- [DATA TO USE]
>>>

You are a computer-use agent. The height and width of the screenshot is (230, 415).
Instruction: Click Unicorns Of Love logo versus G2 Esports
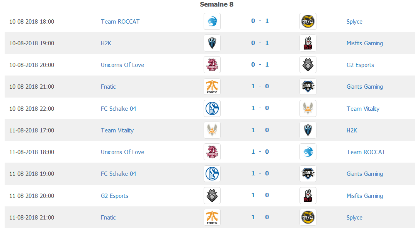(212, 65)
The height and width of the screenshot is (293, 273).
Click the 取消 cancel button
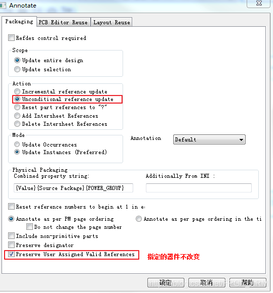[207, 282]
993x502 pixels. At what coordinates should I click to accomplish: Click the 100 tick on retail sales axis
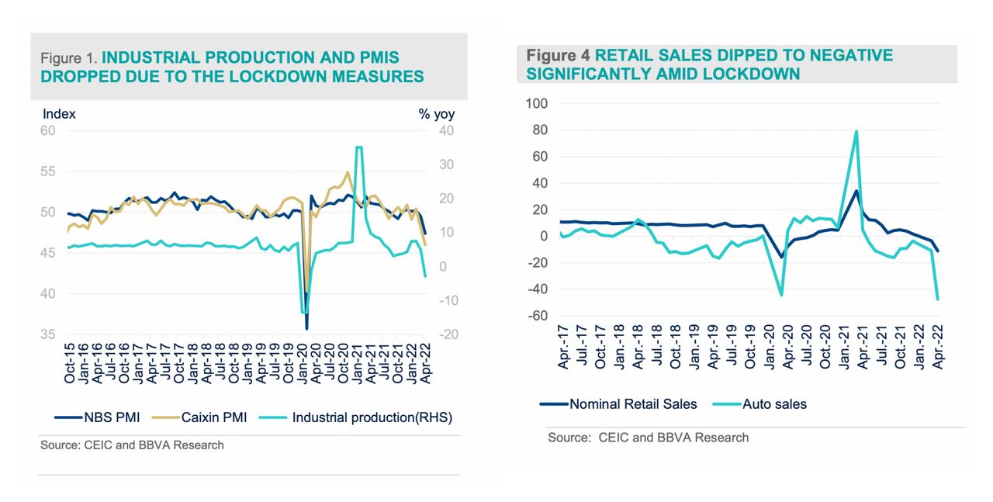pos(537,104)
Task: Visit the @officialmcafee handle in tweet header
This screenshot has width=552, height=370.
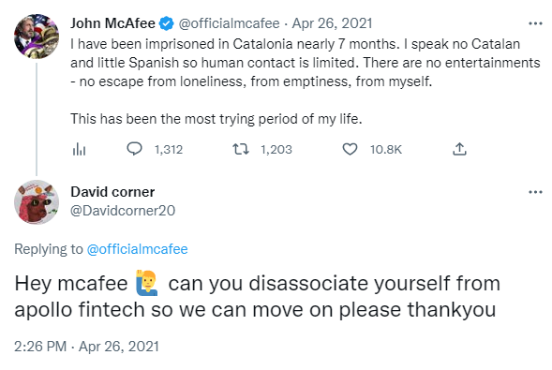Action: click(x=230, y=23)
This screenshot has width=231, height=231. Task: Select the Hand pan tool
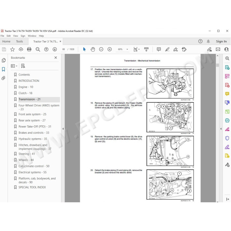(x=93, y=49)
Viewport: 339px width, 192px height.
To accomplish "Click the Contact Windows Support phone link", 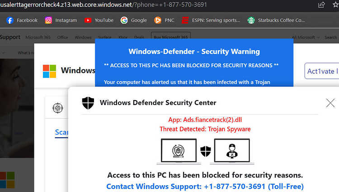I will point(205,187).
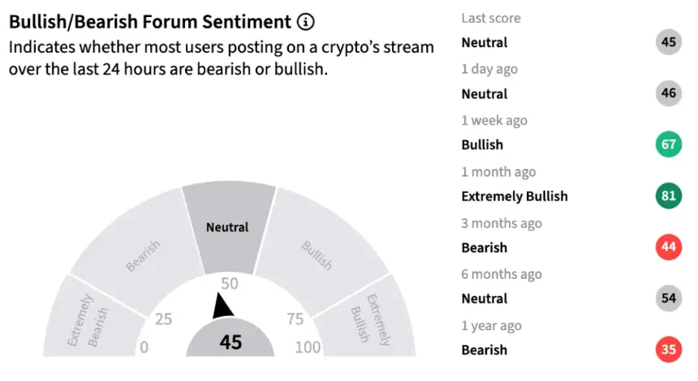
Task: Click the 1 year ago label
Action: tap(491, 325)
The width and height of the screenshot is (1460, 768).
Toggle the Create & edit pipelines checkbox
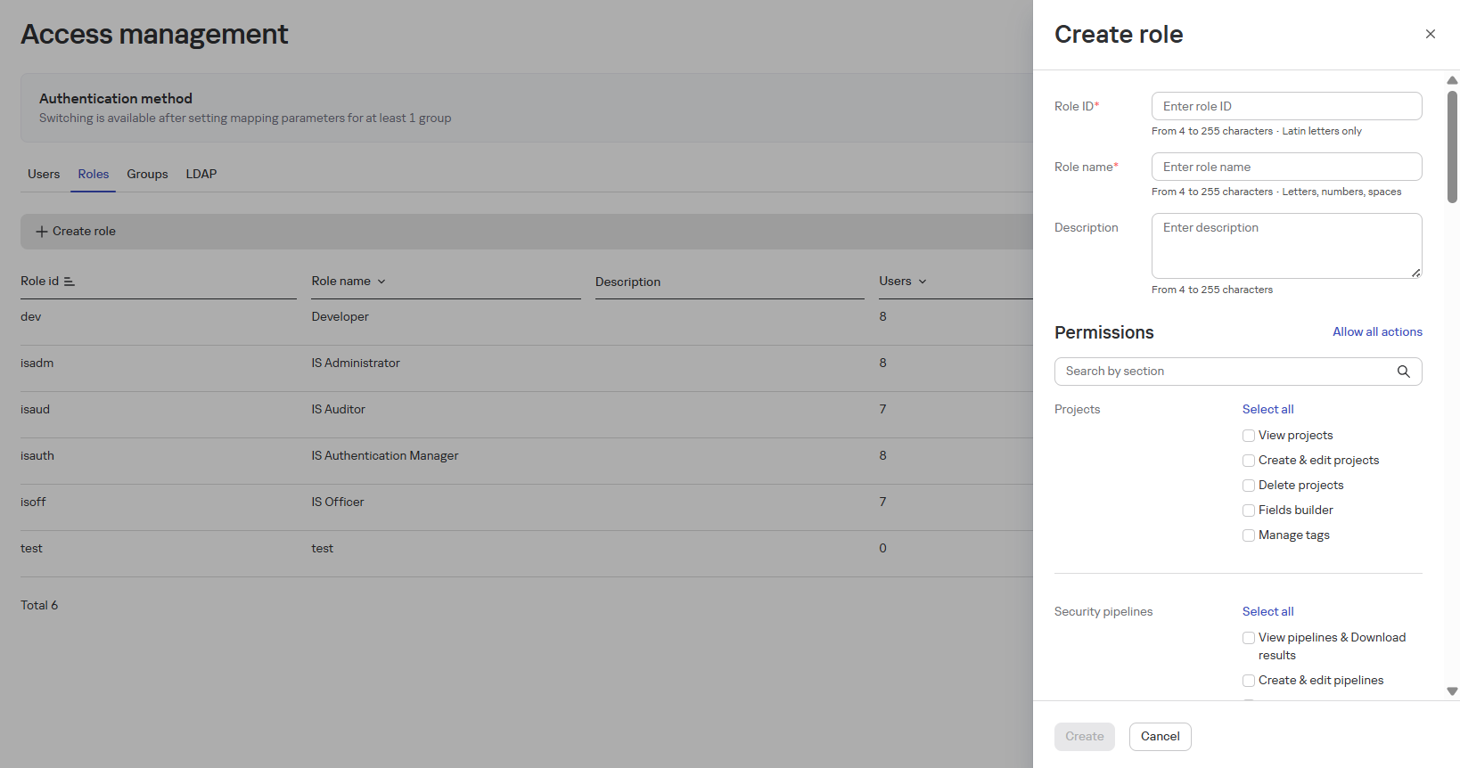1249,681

<<<

- [PROBLEM REQUIREMENTS] Return, exactly and without extra lines, everything from the line with "The width and" through the last line of the material above, both included. Pictures must be dropped.

- [SOLUTION BELOW]
The width and height of the screenshot is (1460, 768).
Toggle the Create & edit pipelines checkbox
1249,681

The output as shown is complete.